Algunos campesinos lo han visto aterrorizados descender en balsa, mientras ensaya en la quena una canción desconocida.
Embaucador, pajarero pintado de negro y con dientes de oro, el Mohán puede cambiar de apariencia y aprovechar las brisas de los ríos para la serenata y el vagabundeo por los mercados de los pueblos. En ellos compra tabaco y aguardiente y conquista a las muchachas.
Brujo del agua, el Mohán, sin embargo; ejerce una fuerza feroz sobre los ríos.
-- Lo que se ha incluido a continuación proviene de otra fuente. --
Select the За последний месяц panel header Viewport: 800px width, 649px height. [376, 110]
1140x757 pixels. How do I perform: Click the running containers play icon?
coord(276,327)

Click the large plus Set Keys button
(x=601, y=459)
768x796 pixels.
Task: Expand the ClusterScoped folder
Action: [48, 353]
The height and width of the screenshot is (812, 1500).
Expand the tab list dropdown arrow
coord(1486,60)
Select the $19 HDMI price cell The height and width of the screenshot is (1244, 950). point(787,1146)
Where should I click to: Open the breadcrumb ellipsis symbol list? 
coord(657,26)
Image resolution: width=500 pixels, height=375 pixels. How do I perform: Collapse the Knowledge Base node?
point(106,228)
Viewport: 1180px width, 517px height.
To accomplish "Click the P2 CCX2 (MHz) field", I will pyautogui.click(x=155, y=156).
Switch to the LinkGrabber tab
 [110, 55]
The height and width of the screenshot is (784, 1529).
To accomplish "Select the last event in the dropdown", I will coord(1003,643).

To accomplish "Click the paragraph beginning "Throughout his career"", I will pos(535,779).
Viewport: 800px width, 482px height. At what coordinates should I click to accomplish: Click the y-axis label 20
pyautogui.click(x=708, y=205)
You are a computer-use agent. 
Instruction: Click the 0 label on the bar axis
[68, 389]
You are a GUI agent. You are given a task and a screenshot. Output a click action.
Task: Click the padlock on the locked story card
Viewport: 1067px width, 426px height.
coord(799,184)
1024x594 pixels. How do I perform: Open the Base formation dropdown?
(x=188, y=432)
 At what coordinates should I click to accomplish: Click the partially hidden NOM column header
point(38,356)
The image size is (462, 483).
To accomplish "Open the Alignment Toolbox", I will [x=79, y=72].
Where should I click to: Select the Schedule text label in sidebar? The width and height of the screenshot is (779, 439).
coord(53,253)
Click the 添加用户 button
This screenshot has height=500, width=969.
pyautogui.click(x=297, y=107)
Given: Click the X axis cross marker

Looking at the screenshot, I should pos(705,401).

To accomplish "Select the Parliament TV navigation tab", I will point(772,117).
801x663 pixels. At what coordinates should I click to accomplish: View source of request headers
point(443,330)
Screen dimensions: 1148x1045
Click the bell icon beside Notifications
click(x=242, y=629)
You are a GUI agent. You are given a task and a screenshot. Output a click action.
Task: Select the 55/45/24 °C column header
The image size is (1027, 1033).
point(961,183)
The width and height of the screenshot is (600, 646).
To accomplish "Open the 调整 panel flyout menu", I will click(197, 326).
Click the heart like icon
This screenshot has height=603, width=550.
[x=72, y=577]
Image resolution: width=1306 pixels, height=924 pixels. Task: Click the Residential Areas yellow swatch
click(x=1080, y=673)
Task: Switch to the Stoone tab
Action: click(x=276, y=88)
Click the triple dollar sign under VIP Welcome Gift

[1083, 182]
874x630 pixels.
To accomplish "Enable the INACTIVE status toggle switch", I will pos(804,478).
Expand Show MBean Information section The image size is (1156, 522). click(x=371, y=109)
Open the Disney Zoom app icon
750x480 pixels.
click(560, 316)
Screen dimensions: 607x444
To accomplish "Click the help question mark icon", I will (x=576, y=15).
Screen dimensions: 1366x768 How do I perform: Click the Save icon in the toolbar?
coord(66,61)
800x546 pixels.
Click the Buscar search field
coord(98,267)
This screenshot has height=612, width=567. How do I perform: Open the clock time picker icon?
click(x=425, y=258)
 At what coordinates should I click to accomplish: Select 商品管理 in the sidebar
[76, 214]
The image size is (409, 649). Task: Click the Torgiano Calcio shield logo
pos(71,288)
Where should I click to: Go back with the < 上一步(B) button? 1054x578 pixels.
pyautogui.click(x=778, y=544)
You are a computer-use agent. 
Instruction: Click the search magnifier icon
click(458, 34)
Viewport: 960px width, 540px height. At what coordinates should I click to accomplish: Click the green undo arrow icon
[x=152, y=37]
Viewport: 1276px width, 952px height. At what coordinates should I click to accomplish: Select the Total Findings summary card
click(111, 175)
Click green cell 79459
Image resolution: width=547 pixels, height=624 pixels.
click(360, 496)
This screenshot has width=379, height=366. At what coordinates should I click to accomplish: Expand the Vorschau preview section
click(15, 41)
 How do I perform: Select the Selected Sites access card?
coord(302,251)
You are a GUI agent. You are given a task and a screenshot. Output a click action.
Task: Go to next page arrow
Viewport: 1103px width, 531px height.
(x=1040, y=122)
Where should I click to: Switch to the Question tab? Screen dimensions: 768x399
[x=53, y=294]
Regula las crecientes y complica las atarrayas de los pescadores. En algunas ocasiones su celo llega a ser perverso: voltea las canoas y sumerge a las víctimas en el fondo de las aguas. Los viejos pescadores y barequeros saben todo aquello, por eso le temen, por eso llevan en las mochilas tabaco y están pendientes de cualquier señal de indignación de las olas. Saben que su destino, depende del Mohán.